The company said it is "identifying opportunities to streamline its operating model to be more efficient and flexible, while more fully exploiting its scale advantage." Gap added that it's evaluating its Banana Republic and Old Navy fleets, primarily outside of North America, in order to "sharpen its focus on geographies with the greatest potential."

"Our industry is evolving and we must transform at a faster pace, while focusing our energy on what matters most to our customers -- we are committed to better positioning the business to recapture market share in North America and to capitalizing on strategic international regions where there is a strong runway for growth," said Gap CEO Art Peck in a statement.

One prominent mall executive is likely unsurprised by Gap's decision to rethink the size of its vast store network.

"If you really ask me what the big issue is [in retail], it's that the country is over-retailed, and that is causing the most pain -- the reason why we are over-retailed is do you really need 800 Gap stores, I mean who needs 800 stores in the country?" said General Growth Properties CEO Sandeep Mathrani in an interview with TheStreet.
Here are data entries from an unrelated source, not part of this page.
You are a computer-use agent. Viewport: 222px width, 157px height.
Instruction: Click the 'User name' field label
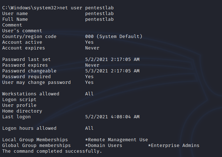click(15, 14)
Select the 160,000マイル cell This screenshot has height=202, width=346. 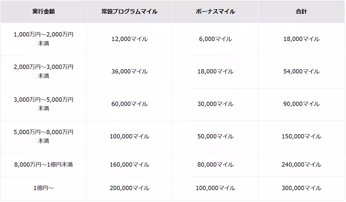(x=129, y=164)
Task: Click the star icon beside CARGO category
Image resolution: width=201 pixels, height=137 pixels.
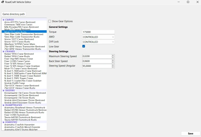Action: click(x=3, y=20)

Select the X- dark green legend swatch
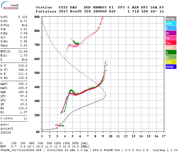pyautogui.click(x=171, y=52)
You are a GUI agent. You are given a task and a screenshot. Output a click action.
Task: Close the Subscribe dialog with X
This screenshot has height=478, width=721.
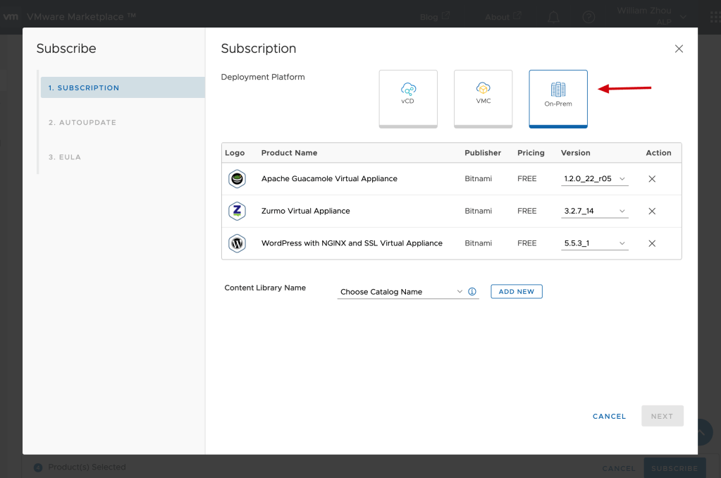click(x=679, y=49)
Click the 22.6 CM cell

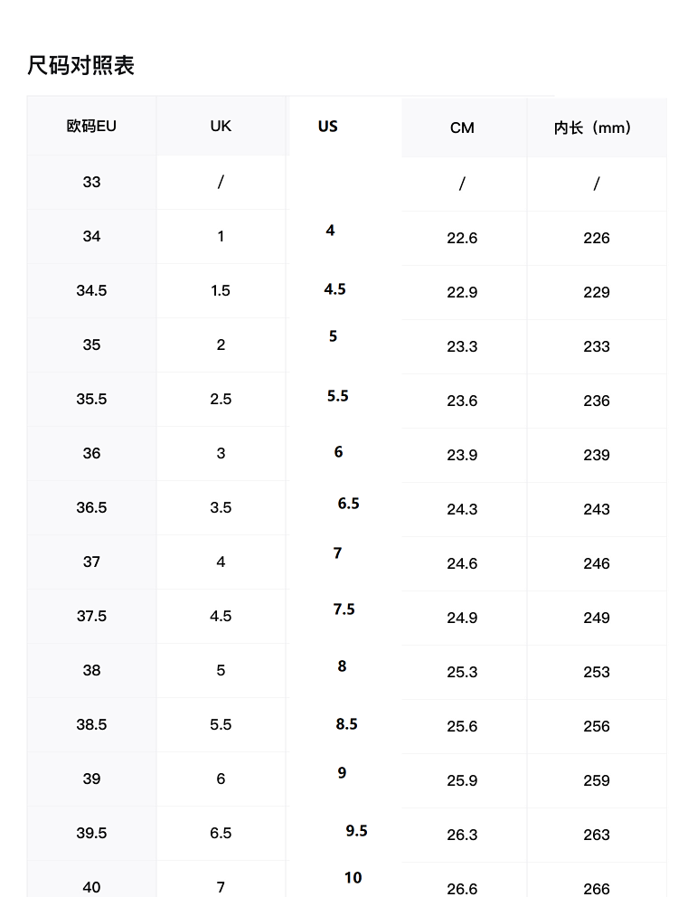(462, 238)
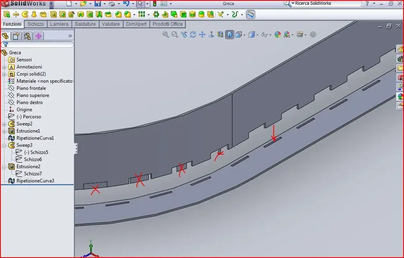Switch to the Lamiera tab

click(59, 24)
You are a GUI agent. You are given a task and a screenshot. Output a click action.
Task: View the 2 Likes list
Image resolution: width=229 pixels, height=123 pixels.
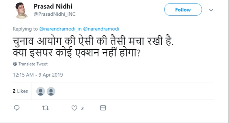tap(20, 91)
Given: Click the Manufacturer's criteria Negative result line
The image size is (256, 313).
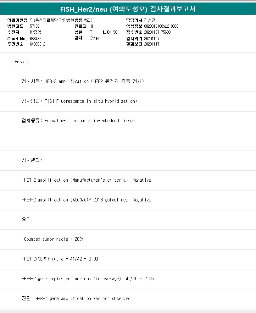Looking at the screenshot, I should click(x=86, y=180).
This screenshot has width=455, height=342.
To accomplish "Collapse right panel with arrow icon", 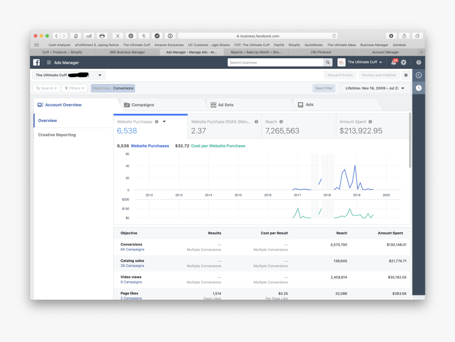I will coord(418,75).
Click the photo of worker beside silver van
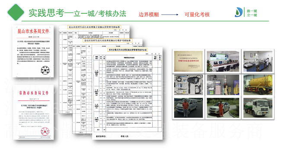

When asked what the optimal size for a specialty retail concept should be, Mathrani adds, "If you ask me about H&M, my personal opinion is 500 to 600 stores, but if you ask me about an Abercrombie & Fitch, I would say about 250 to 300 stores.

According to Mathrani, most retailers need to downsize to the top 500 stores in their portfolio in order to be as productive as possible.

Mathrani views were echoed elsewhere on Tuesday. 

"With a string of disappointing results prompting management to acknowledge the need to streamline its operating model, we remain concerned that at 3,275 stores, the Gap's businesses are simply too large in the new normal where physical distribution has become a liability and uniformity is no longer cool," said Nomura analyst Simeon Siegal in a new note to clients. Siegal added that he doesn't think Gap is done closing stores.

For its part, Gap has shuttered hundreds of stores following the Great Recession in the hopes of improving its bottom line amid weak sales.

According to data compiled by TheStreet, Gap has closed about 513 of its namesake stores in North America since 2009. Total square footage for the once popular apparel destination has declined from 11.5 million in 2009 to 9.1 million last year. The company ended 2015 with roughly 866 Gap brand stores in North America after it closed 128 locations and -- believe it or not -- opened 34 new locations despite continuing to struggle connecting with customers.

In June 2015, Gap detailed plans to close a total of 175 stores over the next few years. A Gap spokeswoman did not return a request by TheStreet for comment.